China’s lithium prices soared Thursday after Zimbabwe abruptly suspended exports of raw minerals and lithium concentrates, sparking concerns over supply shortages at a time when global demand for batteries and energy storage systems is accelerating.
The most actively traded lithium carbonate contract on the Guangzhou Futures Exchange jumped 6.1% to 178,020 yuan ($26,043) per metric ton, after earlier climbing more than 9% to 187,700 yuan. Traders cited the Zimbabwean export ban as the key driver of the sudden volatility.
Zimbabwe, Africa’s largest lithium producer, announced Wednesday that all raw mineral and lithium concentrate exports were suspended with immediate effect. The country exported 1.128 million tons of spodumene concentrate in 2025, an 11% increase from the previous year, with the bulk shipped to China.
The move has raised alarm among battery makers and electric vehicle (EV) manufacturers, who rely on Zimbabwean lithium to meet growing energy storage needs. Analysts warn the suspension could tighten supply chains, increase production costs, and intensify price swings in an already buoyant market.
“China imports a large portion of its lithium from Zimbabwe, and this ban creates immediate uncertainty in the supply chain,” said Liu Wei, a commodities analyst at Shanghai Futures Exchange. “Battery manufacturers may have to look for alternative sources or pay higher prices for existing contracts.”
Chinese companies such as Zhejiang Huayou Cobalt and Sinomine have heavily invested in Zimbabwe’s lithium sector, securing stakes in mining operations and supply contracts. Their investments have helped ensure a stable flow of spodumene concentrate into China, but the export freeze threatens to disrupt those arrangements.
Lithium prices have been on a strong upward trajectory since the second half of 2025, driven by surging demand for EVs, renewable energy storage systems, and industrial batteries. Global lithium consumption is projected to grow by 25–30% annually over the next five years, and any interruption in supply from Africa could amplify price pressures worldwide.
Zimbabwean authorities have not specified the duration of the export suspension or whether exemptions will be granted for domestic processing, leaving investors and trading firms uncertain about short-term market impacts.

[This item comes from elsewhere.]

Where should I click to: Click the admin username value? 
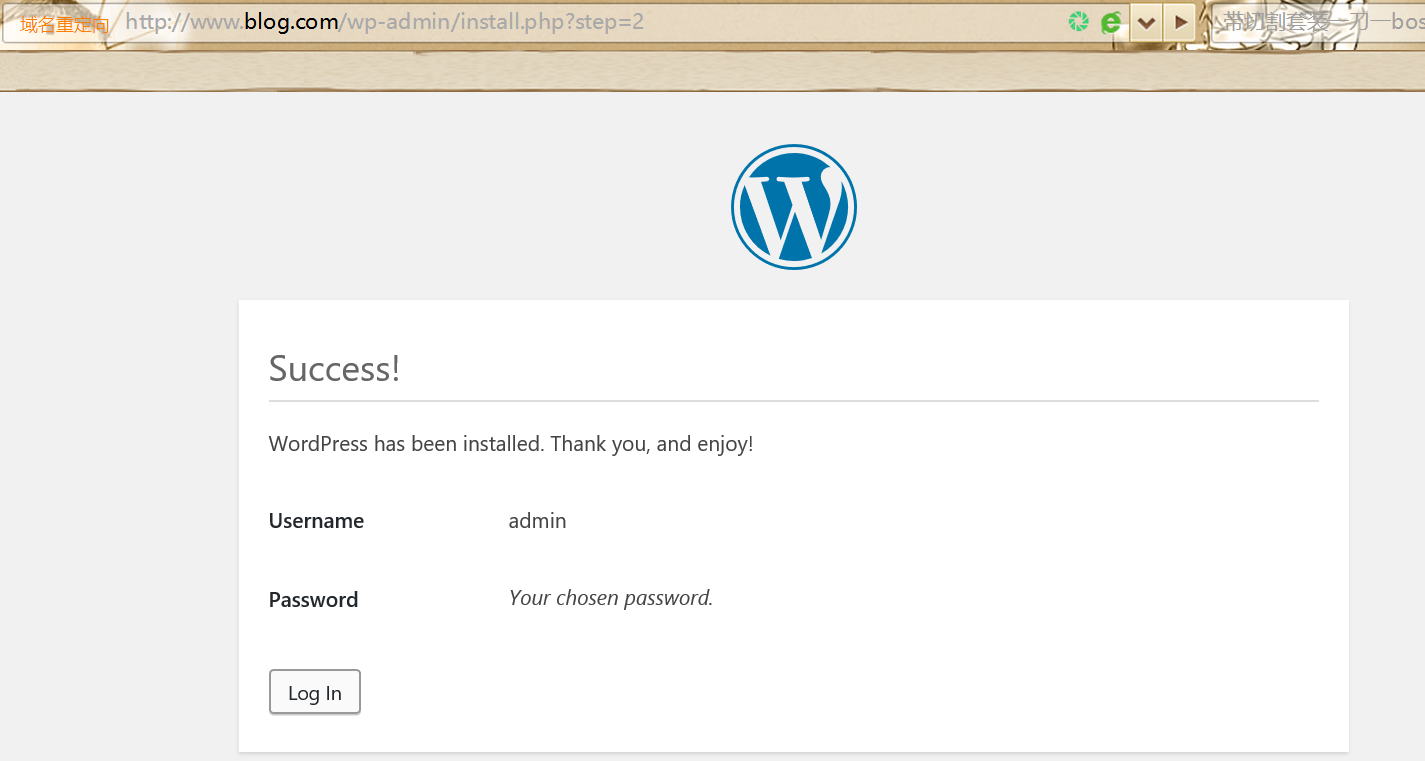point(537,521)
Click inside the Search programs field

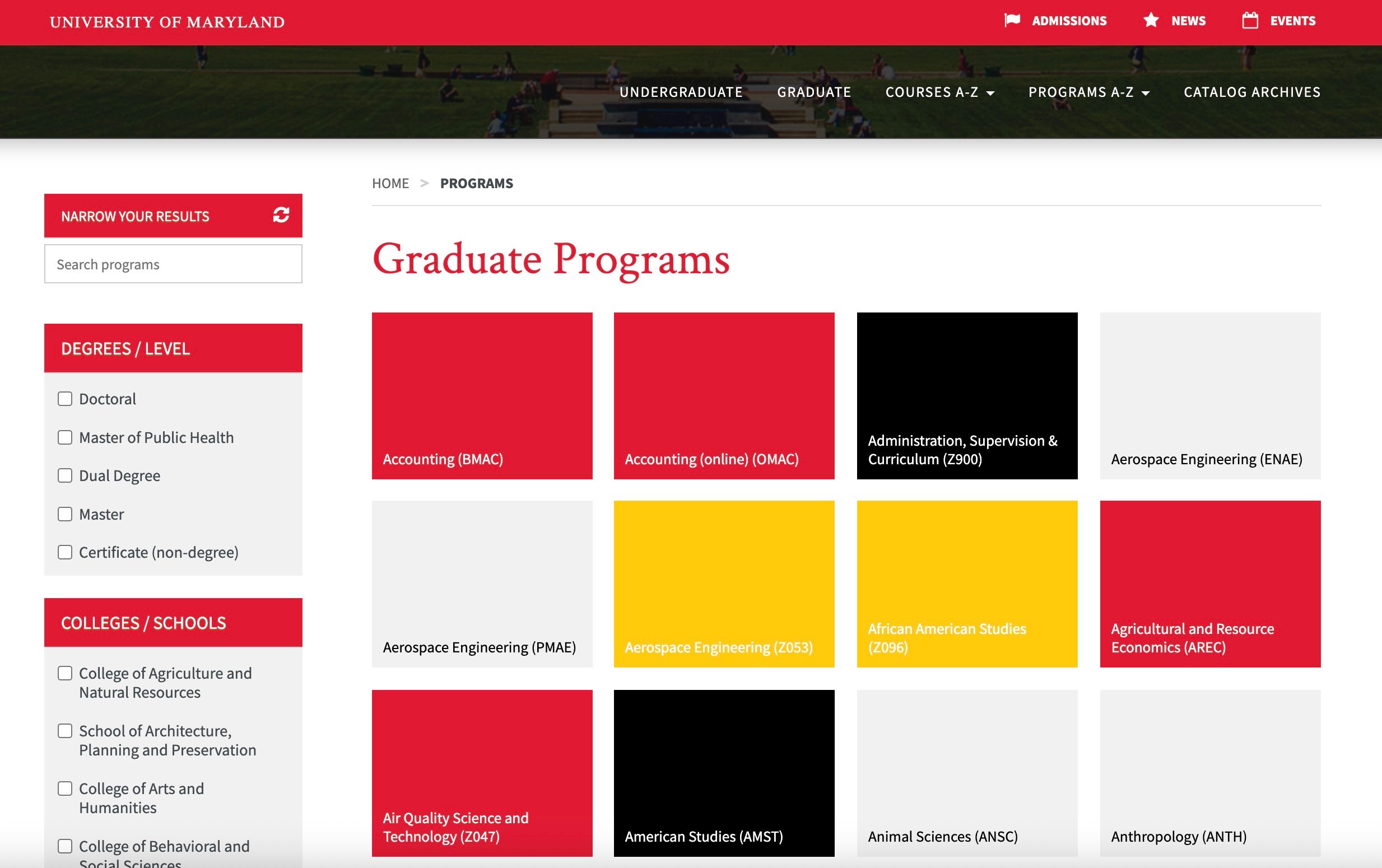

The ban highlights Africa’s increasingly central role in the global energy transition. Alongside lithium, the continent supplies other critical battery metals, including cobalt and nickel, which are essential for EV and grid storage technologies. Supply disruptions in these sectors can reverberate across international markets, underscoring the strategic importance of African mineral exports.
The government of Zimbabwe has cited the move as part of a strategy to encourage local beneficiation and ensure that mineral resources generate higher domestic value. By prioritizing in-country processing, authorities aim to capture more revenue from the global battery boom, though the immediate effect has been heightened uncertainty for global buyers.
Market observers say lithium prices are likely to remain elevated in the near term. Some traders are exploring shipments from Australia, Chile, and Argentina to offset potential shortages, but these alternatives may not match the volume and cost efficiency of Zimbabwean output.
The suspension also comes at a sensitive time for China, which is racing to expand its domestic battery manufacturing capacity and maintain leadership in the EV market. Any prolonged disruption in Zimbabwean lithium exports could slow production timelines, increase costs, and add pressure on companies racing to meet global energy storage demand.
As the lithium market reacts, investors are closely watching policy developments in Zimbabwe and the potential impact on other African mining nations, signaling the continent’s growing influence in global energy supply chains.